If I had a good Photo editing program I would have zoomed in and enlarged the picture of her Uncle so you could get a really good comparison. But, this will do. The upper left picture is of Mer's Uncle. Her dad's brother. Look at the eyes, and the nose. For someone who is adopted, to see evidence like this, after a whole life time of not knowing. Well, it brings closure that most people wouldn't ever be able to understand. On the bottom of the tomb stone, it said "Born in Yugoslavia." My mom and dad drove to New Jersey to pick up my sister. That is where her Birth parents are from. But, her father was born in Yugoslavia. You can definitely see it in Mer. This is just a huge thing. I am so happy for her, and it is an answer to prayers. It really is. God is soo good. Congratulations Merideth! Love you!


Today was good I suppose. Umm, I was reminded early on this morning that some people aren't on the same level as me.
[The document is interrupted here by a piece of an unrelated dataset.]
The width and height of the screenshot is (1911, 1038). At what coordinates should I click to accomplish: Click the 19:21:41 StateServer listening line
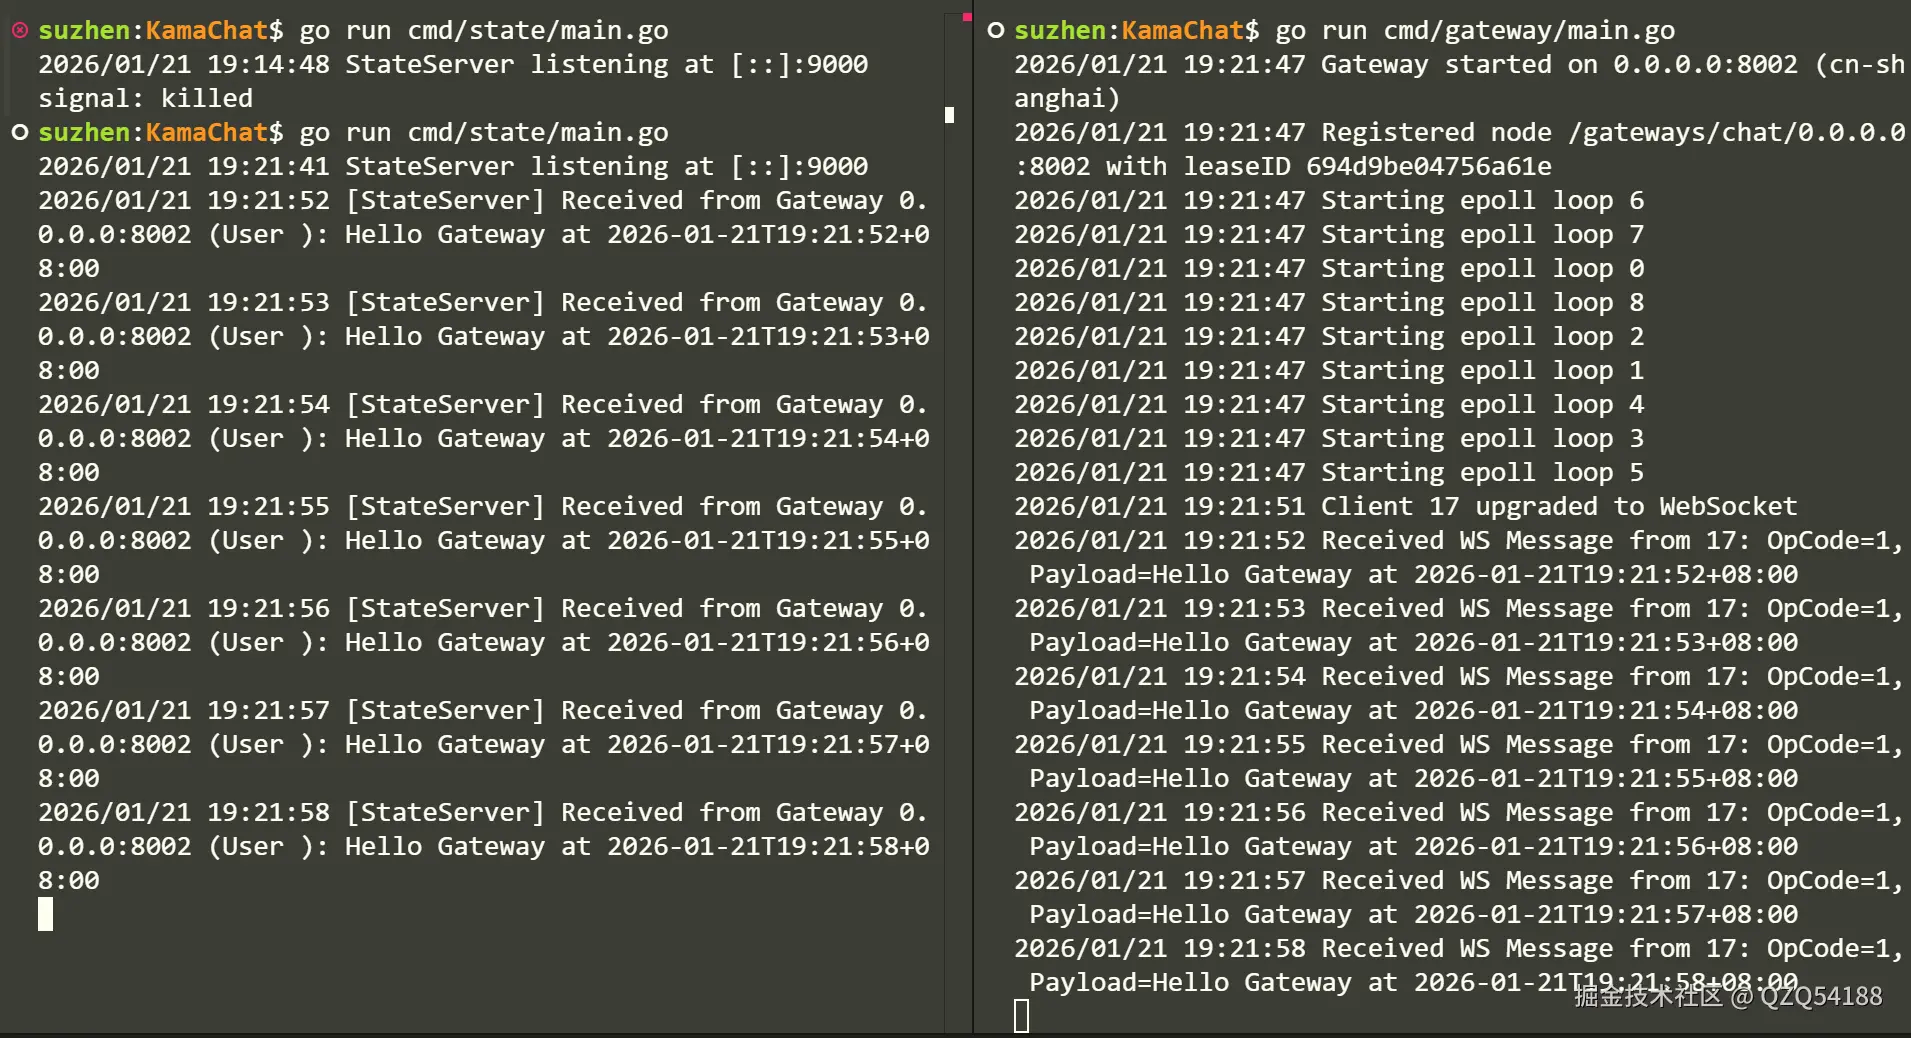click(452, 167)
That I need to distance myself from some people, even if it means sitting and waiting by myself for 35 minutes. That is just the way life is. As long as everyone can respect each others opinions, things should be fine. I worked hard, and my foreman told me that I was really on the ball, and did a good job. That is always good to hear.


Tomorrow I call Perfection Bakery. The guy told my dad to have me call him. So, we will see what comes of this. Hopefully it works out, and I get the job.....If not, at least I have Vision Scapes. Either way I am covered and good to go.


~Health Update~

My health has not changed since last Monday. I feel the same, which in my opinion is a very very good thing. I am in good spirits, and feel confident about my health. Although, that may be kind of a risky way to feel. Things can change very quickly health wise.